Как это бывает в первой молодости и особенно в одиноком положении, он почувствовал беспричинную нежность к этому молодому человеку и обещал себе непременно подружиться с ним.
Князь Василий провожал княгиню. Княгиня держала платок у глаз, и лицо ее было в слезах.
– Это ужасно! ужасно! – говорила она, – но чего бы мне ни стоило, я исполню свой долг. Я приеду ночевать. Его нельзя так оставить. Каждая минута дорога. Я не понимаю, чего мешкают княжны. Может, Бог поможет мне найти средство его приготовить!… Adieu, mon prince, que le bon Dieu vous soutienne… [Прощайте, князь, да поддержит вас Бог.]
– Adieu, ma bonne, [Прощайте, моя милая,] – отвечал князь Василий, повертываясь от нее.

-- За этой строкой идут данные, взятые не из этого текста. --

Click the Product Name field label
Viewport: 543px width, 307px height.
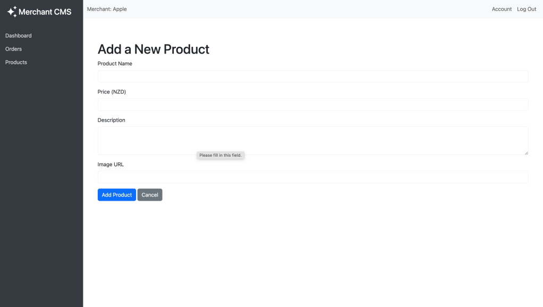pyautogui.click(x=115, y=64)
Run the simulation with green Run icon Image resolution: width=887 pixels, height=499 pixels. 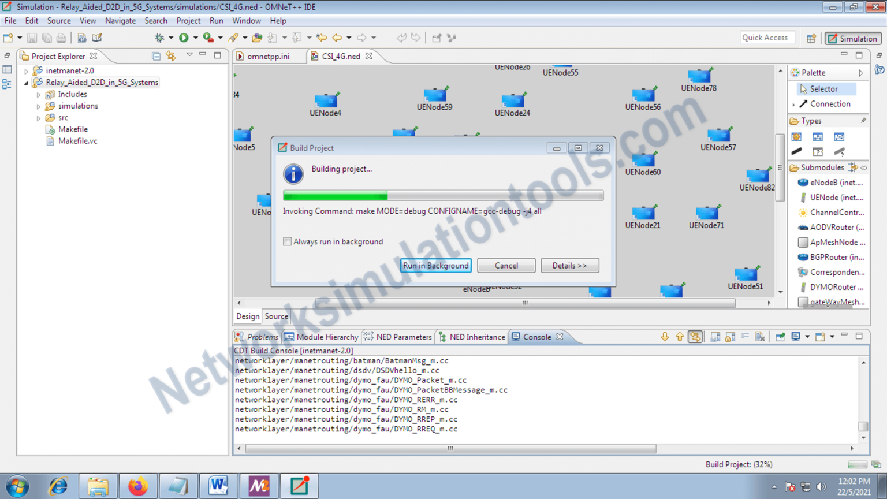(x=184, y=38)
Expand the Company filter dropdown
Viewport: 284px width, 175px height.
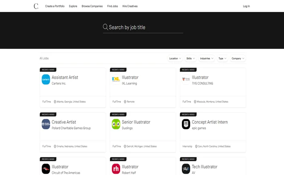pos(238,59)
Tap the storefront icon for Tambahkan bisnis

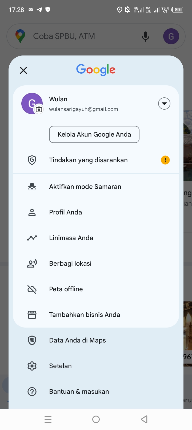pyautogui.click(x=32, y=315)
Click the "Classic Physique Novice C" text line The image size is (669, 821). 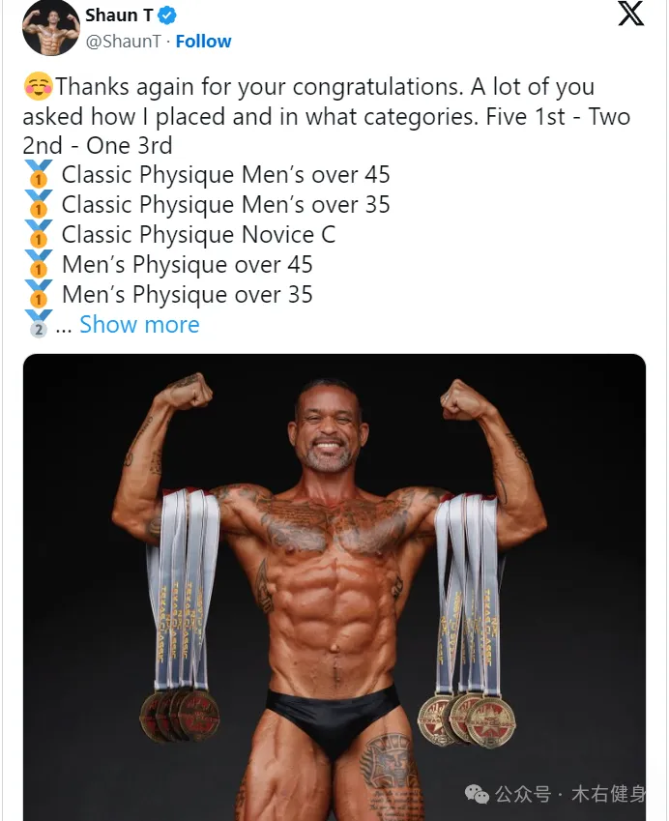(x=198, y=235)
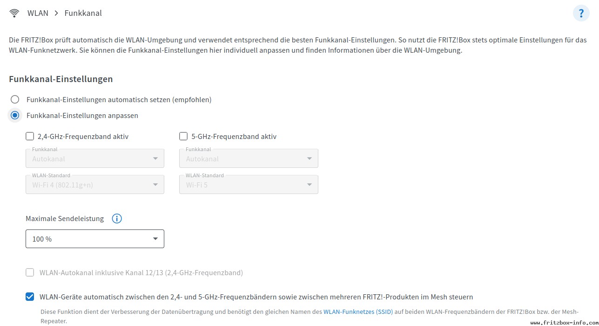This screenshot has width=599, height=326.
Task: Follow the WLAN-Funknetzes (SSID) link
Action: [x=358, y=312]
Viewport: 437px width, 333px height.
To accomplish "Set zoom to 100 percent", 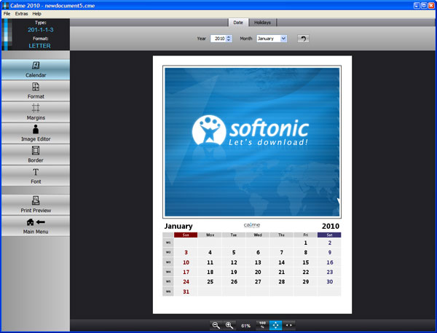I will 262,325.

– Ах, он в ужасном положении, – сказала мать сыну, когда они опять садились в карету. – Он почти никого не узнает.
– Я не понимаю, маменька, какие его отношения к Пьеру? – спросил сын.
– Всё скажет завещание, мой друг; от него и наша судьба зависит…

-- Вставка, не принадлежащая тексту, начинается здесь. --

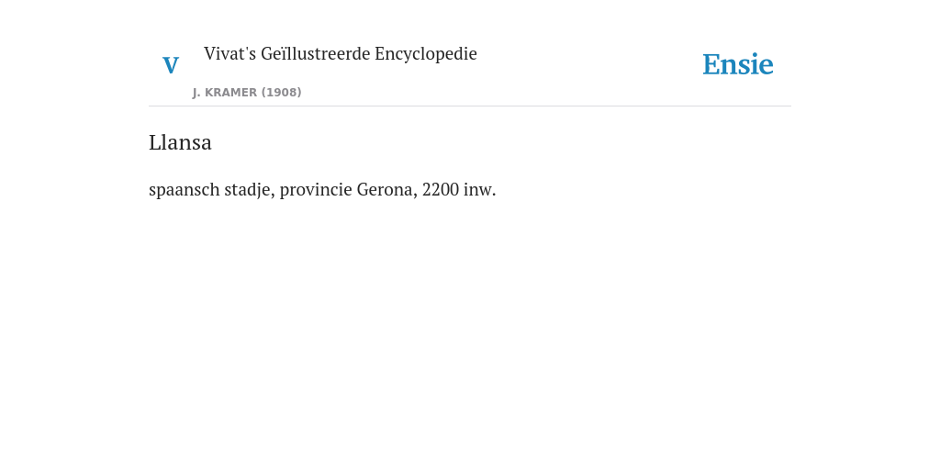Click the word provincie in the text
This screenshot has height=470, width=940.
click(316, 190)
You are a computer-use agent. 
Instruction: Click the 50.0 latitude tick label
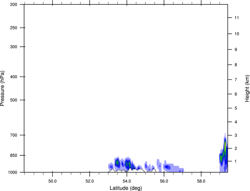52,180
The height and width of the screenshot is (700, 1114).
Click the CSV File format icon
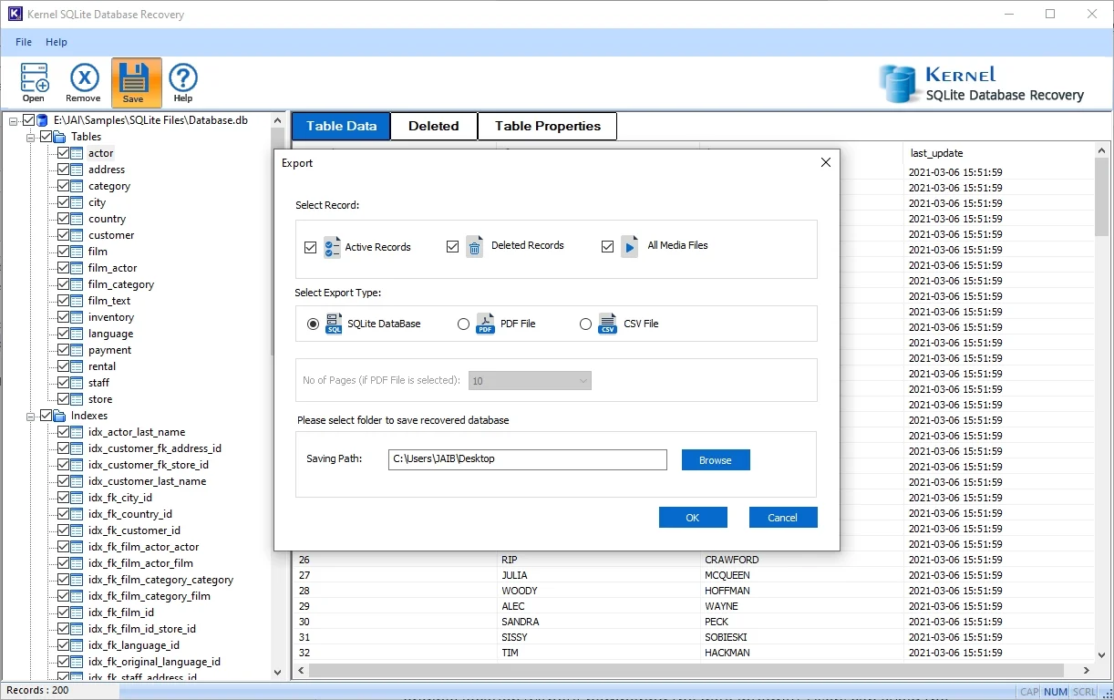(x=607, y=324)
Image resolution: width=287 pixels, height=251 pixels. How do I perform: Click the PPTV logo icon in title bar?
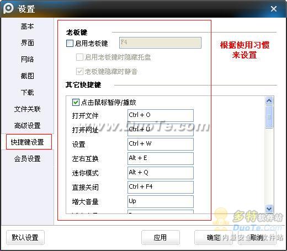(8, 8)
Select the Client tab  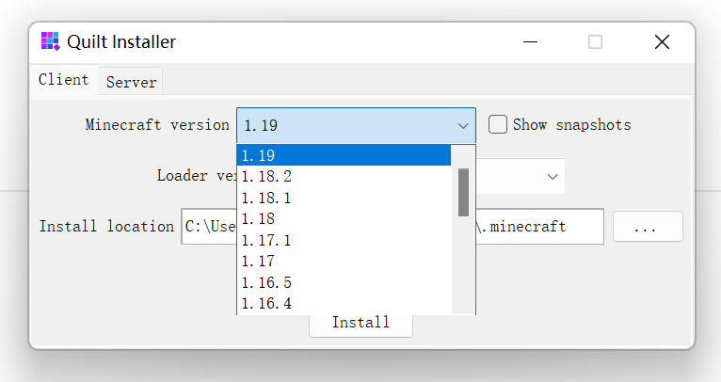point(63,80)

– Но почему вы думаете, что он оставит что нибудь нам?
– Ах, мой друг! Он так богат, а мы так бедны!
– Ну, это еще недостаточная причина, маменька.
– Ах, Боже мой! Боже мой! Как он плох! – восклицала мать.


Когда Анна Михайловна уехала с сыном к графу Кириллу Владимировичу Безухому, графиня Ростова долго сидела одна, прикладывая платок к глазам. Наконец, она позвонила.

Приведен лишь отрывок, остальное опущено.